# A freaking nightmare on 4th Street



## mlgdave (Oct 15, 2015)

So I inquart with copper 545 grams dental alloy, its 38% Au and 22% pd by the XRF. I go straight to AR instead of just nitric parting (I have my reasons  aka 5.97% Cr) and I test with stannous and after about 1 hour it shows mostly green and a small rim of black around the drop of stannous........that was yesterday. I left the solution sit over night and then check again this morning to see if its all digested, and its not, so I add more nitric and give it some heat, then when its all dissolved I check it again with stannous and NOTHING, no black, no green and in fact it turns the cotton swab colorless :-( my heart skips a beat, and I panic a little thinking "Oh no, did I boil my values away? I didnt use THAT MUCH heat"

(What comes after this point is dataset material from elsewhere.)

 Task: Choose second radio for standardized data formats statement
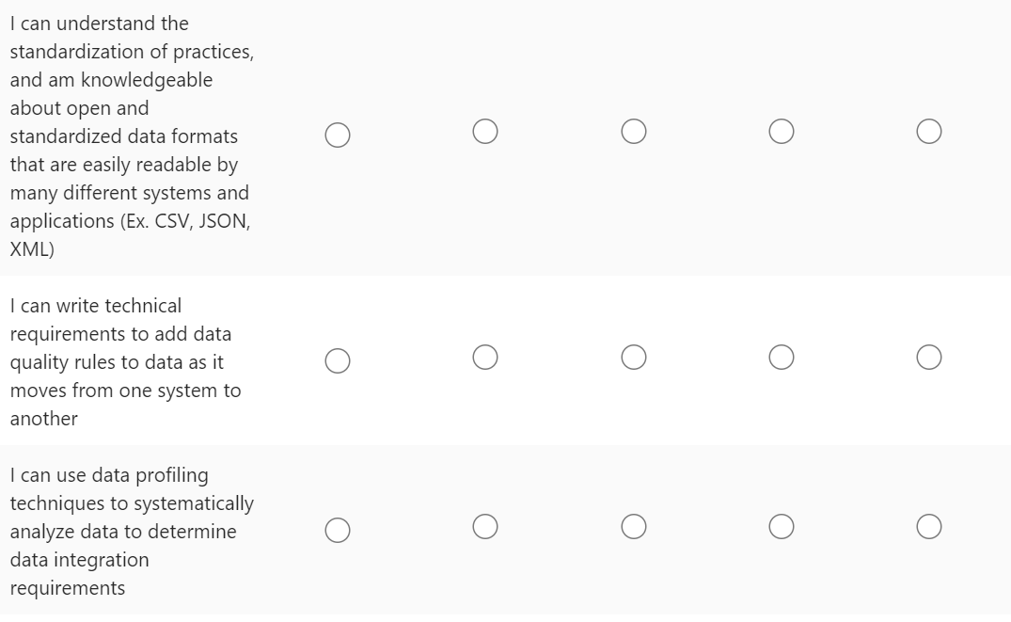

I then test some of my other solutions and again NO color change on the swab..........soooooooooo I make a new batch of stannous and the nightmare is over 

the stannous was good yesterday and today completely defunct, has that happened to anyone else that overnight it goes bad? (There was only maybe 5-10 ml left in the bottle)

Mlgdave


----------



## Barren Realms 007 (Oct 15, 2015)

Yea I have had similar action happen. Good catch.


----------



## Lou (Oct 16, 2015)

The key to good stannous:

1 gram SnCl2 dihydrate
5 mL c. HCl
20 mL DI water
put pure tin powder on the bottom. 
Keep it closed, lasts for up to a year.

Heptane or mineral spirits on top is another thing to keep the air out.


----------



## macfixer01 (Oct 16, 2015)

Mlgdave,
So are there any future tv shows on scrapping and refining in the works? I liked the segments you did on the Meltdown show.

Thanks,
Macfixer01


----------



## mlgdave (Oct 28, 2015)

macfixer01 said:


> Mlgdave,
> So are there any future tv shows on scrapping and refining in the works? I liked the segments you did on the Meltdown show.
> 
> Thanks,
> Macfixer01



Naaaa, they didnt like that I wouldnt be a drama queen. 1 season only, was kinda fun! 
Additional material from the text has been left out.